In today’s case the Defendant did provide an affidavit from a doctor but the court placed no weight in it and criticized it for being “lifted from another affidavit sworn by another expert in another case with other expertise than that of Dr. Cook”.

Today’s reasons are unpublished but as always I’m happy to share a copy with anyone who contacts me and requests these.


More Judicial Authority of "Responsive" Independent Medical Exams

July 11th, 2011

One of the New Rules which has received more attention than most is Rule 11-6(4) which deals with responsive reports.  The issue of whether the Court could order a Plaintiff to undergo a physical exam for a responsive report has been considered a good half dozen times.  In short the authorities have held that such an order is possible but the Courts have been conservative in making these orders to date.  Further reasons for judgement were released this week by the BC Supreme Court, Vancouver Registry, addressing this topic.

In this week’s case (Mahil v. Price) the Plaintiff was injured in a 2007 motor vehicle collision.  The Defendants did not order an independent medical report in the timelines allowed by Rule 11-6(3) and brought a motion for an exam less than 84 days before trial.  They argued that they only wished to obtain a ‘responsive’ report and that the report would comply with Rule 11-6(4).  Mr. Justice Voith held that such an appointment was permitted and allowed the order.  In doing so the Court provided the following reasons:

[21] Rule 7-6(1), formerly Rule 30, allows for the conduct of an independent medical examination. The object of Rule 30 was succinctly described by Finch J.A., as he then was, in Stainer v. ICBC, 2001 BCCA 133 at para. 8:

…the purpose of Rule 30 is to put the parties on an equal footing with respect to medical evidence. …

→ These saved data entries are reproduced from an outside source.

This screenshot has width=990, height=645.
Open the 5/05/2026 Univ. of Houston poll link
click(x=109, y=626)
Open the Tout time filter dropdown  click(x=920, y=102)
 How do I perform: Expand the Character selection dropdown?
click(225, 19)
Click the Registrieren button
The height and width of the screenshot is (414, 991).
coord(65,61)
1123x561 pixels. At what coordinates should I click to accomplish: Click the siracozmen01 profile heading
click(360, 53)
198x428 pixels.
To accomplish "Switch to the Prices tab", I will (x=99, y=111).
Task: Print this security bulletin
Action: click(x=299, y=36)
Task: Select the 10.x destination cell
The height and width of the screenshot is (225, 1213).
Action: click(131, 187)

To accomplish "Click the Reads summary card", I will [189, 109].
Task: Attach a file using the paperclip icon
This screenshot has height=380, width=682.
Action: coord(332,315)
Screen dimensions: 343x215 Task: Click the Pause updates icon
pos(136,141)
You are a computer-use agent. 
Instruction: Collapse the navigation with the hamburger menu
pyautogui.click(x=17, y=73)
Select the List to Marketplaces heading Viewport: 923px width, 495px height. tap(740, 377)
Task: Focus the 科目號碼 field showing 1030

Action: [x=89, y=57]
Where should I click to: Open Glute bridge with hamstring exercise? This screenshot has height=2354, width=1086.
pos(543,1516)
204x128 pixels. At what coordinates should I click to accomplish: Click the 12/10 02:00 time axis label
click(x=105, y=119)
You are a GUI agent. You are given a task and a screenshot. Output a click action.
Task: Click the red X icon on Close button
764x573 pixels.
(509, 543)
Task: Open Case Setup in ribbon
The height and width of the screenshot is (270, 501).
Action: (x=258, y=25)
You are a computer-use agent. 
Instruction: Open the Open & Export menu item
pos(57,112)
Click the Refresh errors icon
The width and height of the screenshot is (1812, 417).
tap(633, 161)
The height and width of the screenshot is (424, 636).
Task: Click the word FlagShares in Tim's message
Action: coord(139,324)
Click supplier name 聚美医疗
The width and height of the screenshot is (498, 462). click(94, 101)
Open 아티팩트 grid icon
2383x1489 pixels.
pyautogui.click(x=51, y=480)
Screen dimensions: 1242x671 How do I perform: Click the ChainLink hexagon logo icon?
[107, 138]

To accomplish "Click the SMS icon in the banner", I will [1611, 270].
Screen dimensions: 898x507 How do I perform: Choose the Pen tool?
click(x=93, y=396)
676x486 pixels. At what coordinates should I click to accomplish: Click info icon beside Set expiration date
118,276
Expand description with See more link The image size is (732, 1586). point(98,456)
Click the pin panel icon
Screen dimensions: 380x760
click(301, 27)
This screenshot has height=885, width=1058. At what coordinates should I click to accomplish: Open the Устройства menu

[22] The object of placing the parties on an equal footing is, however, only achieved in real terms if the parties also adhere to those rules which govern the timely exchange of both initial expert reports and responsive expert reports.

[23] The important relationship of what was Rule 30 and what is now Rule 7-6(1) and those Rules which pertain to the time limits for the exchange of expert reports has been recognized in other decisions. In Wright v. Brauer, 2010 BCSC 1282, Savage J. said at para. 9:

In the context of an action seeking compensation for personal injuries, the parties are on equal footing with respect to medical evidence if they can independently obtain medical evidence and if such evidence is served in accordance with the Rules.

[24] In the case of Mackichan v. June and Takeshi, 2004 BCSC 1441, Master Groves, as he then was, said at para. 11:

… It is not simply a question of putting the parties on a level playing field at this stage, it is a question of really balancing the prejudice which will result to the defendants in not having a report and the prejudice that will result to the plaintiff in having a report prepared late which would no doubt, I expect, cause an adjournment of the trial.

[25] If the defendants have Dr. Gropper prepare a properly responsive report, and if that report is delivered in accordance with the Rules, the interests of both parties are concurrently advanced and safeguarded.

[26] I have, based on a request I made, been advised by counsel for the defendants that Dr. Gropper would be able to deliver his report in advance of the 42 days provided for in Rule 11-6(4).

[27] Notwithstanding some misgivings about some of the issues advanced by the defendants, I do not believe that it would be either prudent or appropriate for me to pre-determine that the specific concerns raised by the defendants will not, in fact, be properly responsive to the Reports.

[28] I have, however, earlier in these reasons, identified with some precision the very narrow issues that the defendants assert they wish to respond to in the Reports. These reasons should provide some safeguard against Dr. Gropper’s report extending or straying beyond its permitted ambit, whether inadvertently or otherwise. I note, as did Saunders J., as she then was, in Kroll v. Eli Lilly Canada Inc. (1995), 5 B.C.L.R. (3d) 7 at para. 7 (S.C.), that truly responsive evidence:

… does not permit fresh evidence to masquerade as an answer to the other side’s report.

[29] I am therefore prepared to grant the defendants’ application. Costs are to be in the cause.